Yes, actually! I did have some really weird things happen after his passing.
The first and weirdest one happened one night when I was taking a walk. I set out on my walk during the day, at around 6.00 PM. This was the summer so it was still light out. I was listening to Michael during the course of my 3 hour walk. I was really sad and I needed to take a walk to clear my mind. His singing really helped me feel better and I thought about him as I walked.
When I was about to come back home, I decided on a whim to go to the store and buy something to drink because I was a bit thirsty. I don't drive so I walked to the store. By this time, it was around 9.00 and it was dark outside. I walked to the store, still listening to Michael. As I was walking, however, I felt that someone was following me. I kept walking but I still had that weird feeling.
I turned around to see who was behind me, thinking that perhaps someone was about to mug me or something (which would be weird because I don't live in that kind of area, but you never know...) and when I turned around I saw Michael. I still remember quite vividly what he looked like. He looked like early 90's Michael, with the hair tied back. He was wearing this outfit, actually:
http://mjjgallery.free.fr/dangerous/tour/billiejean/001.jpg
What I remember the most, though, is him looking really sad. He wasn't frowning--in fact, he was almost expressionless-- but those eyes with that haunting look he has, they looked so sad.
Well, I certainly did not expect to see him and you can imagine the shock I underwent when I was confronted with him instead of some schmoe. I gasped out of shock and blinked, but he was gone by that time. That scared the living s--t out of me!!! D:
When I turned forward to go, some guy who was carrying his groceries looked just as shocked. I don't know if that was more a result of my gasping or if he saw the exact same thing I had just seen. I didn't want to find out, since he would probably think I was crazy anyway.
That wraps up the only time I have ever seen a ghost, if that's what it was.
The second weird thing was a dream I had. It didn't involve Michael, but it did involve Dr. Murray. I was in a hospital setting at an unknown location and he was administering what I believe to be propofol. It was a white liquid that he was beginning to pump and I remember being instantly knocked out. I still felt like I was alive, though. It just slowed my mind down so pleasantly, so deliciously, that it did in fact feel like sleep. It felt like the best thing I have ever felt and more. Not euphoric, but really tranquil. Like a deep, deep sleep.

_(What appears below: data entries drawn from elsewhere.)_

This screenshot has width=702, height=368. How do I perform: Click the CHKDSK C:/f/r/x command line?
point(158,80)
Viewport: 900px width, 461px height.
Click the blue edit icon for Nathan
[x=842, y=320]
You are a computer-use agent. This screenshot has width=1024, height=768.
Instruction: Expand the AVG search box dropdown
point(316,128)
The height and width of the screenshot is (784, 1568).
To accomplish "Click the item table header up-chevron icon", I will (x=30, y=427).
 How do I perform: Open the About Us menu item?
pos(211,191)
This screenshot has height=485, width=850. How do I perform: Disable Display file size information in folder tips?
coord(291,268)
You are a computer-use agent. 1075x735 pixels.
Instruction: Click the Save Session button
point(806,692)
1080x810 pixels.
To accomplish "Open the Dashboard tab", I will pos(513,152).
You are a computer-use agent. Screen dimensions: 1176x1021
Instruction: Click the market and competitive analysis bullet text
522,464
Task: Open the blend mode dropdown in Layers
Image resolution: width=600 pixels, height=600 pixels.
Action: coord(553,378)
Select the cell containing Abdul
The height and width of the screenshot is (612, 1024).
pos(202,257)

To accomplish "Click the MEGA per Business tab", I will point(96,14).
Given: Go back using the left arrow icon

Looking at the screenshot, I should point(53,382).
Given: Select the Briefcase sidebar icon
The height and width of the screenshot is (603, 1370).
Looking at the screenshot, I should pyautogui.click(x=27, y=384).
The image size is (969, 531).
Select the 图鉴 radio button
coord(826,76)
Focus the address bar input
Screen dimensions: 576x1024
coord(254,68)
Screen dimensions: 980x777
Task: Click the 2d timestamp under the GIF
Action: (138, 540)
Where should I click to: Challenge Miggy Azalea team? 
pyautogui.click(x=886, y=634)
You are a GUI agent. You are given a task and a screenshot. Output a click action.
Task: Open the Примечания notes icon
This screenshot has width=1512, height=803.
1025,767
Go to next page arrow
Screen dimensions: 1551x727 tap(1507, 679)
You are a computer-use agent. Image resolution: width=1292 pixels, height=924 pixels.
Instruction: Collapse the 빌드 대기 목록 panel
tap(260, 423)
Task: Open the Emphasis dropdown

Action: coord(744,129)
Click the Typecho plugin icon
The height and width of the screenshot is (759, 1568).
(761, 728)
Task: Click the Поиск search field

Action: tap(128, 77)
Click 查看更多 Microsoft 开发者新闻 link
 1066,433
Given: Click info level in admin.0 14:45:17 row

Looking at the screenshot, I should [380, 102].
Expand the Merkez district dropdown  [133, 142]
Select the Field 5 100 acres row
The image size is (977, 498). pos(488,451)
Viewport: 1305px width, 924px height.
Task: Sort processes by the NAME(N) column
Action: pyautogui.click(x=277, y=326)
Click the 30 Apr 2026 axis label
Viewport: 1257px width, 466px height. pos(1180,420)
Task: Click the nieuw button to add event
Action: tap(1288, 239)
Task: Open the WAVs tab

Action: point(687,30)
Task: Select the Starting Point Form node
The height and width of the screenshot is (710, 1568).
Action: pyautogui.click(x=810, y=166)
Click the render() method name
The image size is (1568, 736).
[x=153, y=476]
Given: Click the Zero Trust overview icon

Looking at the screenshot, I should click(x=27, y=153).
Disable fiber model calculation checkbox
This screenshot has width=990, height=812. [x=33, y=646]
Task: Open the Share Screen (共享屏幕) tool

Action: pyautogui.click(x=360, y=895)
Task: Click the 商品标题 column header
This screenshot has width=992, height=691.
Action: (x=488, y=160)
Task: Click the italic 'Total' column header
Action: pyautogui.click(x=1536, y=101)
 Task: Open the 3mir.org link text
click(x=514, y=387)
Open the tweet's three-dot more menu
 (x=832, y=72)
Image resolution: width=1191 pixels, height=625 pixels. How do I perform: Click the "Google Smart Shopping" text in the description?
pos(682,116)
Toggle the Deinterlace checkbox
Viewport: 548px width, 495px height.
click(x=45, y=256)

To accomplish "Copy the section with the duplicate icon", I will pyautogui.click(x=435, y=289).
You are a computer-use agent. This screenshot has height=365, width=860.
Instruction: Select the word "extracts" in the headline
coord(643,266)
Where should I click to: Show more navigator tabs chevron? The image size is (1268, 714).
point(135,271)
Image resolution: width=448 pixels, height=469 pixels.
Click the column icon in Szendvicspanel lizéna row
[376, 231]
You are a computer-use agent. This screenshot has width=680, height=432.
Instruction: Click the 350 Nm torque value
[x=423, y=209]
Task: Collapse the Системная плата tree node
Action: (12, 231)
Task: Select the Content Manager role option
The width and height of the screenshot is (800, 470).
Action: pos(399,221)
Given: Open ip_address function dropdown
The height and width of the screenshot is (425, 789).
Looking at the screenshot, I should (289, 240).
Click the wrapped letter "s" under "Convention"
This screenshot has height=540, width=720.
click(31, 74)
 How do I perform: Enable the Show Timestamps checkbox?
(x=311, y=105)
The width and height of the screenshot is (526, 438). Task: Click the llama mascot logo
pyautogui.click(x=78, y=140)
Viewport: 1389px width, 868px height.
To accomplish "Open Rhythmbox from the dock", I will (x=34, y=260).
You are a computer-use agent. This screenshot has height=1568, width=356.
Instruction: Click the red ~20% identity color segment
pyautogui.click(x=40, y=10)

When I came back to consciousness, he handed me a small bottle of the stuff:
http://www.drmarkmoore.com/Medications/propofol_lg.jpg
He didn't say anything else, but from the look in his face I could tell that he knew how I felt and that I would be back for more. After that weird experience, I remember putting it in my purse and going to the rest room. I was then digging in my purse looking for my phone and the bottle of propofol accidentally fell on the floor and broke. I remember being totally devastated when that happened, like a total addict, and in my dream I had only had it -once-.
I would like to make it clear that I don't think I was Michael in my dream. I believe I was my own self. No, I don't know what it means, but it was a weird ass dream.
The third dream I had did involve Michael and it was nothing particularly weird, but it was a really cool dream, so I shall tell you about it.
Michael and I were in a car. Someone was driving us to this huge building. He was wearing the same outfit he did at the 1994 VMA's, probably because I friggin LOVE that outfit. Anyway, I was wearing a 1940's style outfit and a mink fur collar. I remember wearing red lipstick too because I was looking at myself in the mirror. Michael and I were all giddy at going to the place we were going. When we finally arrived and the driver dropped us off, we entered a huge building. It looked like some sort of centre.
We went inside and there were a lot of people who were crying. Some were dressed like Michael, some had t-shirts, some were just regular schmoes, but they were crying. Some people. however, were really happy and they came up to us and talked to Michael. I knew that the people who were crying were sad because Michael died but I didn't know how he was dead because he was holding my hand and right next to me.... so I wondered why they couldn't see him.
The people that could see him were really happy. One of them asked who I was and Michael laughed and smiled in that really shy way, and then proceeded to tell the inquirer that I was his girlfriend.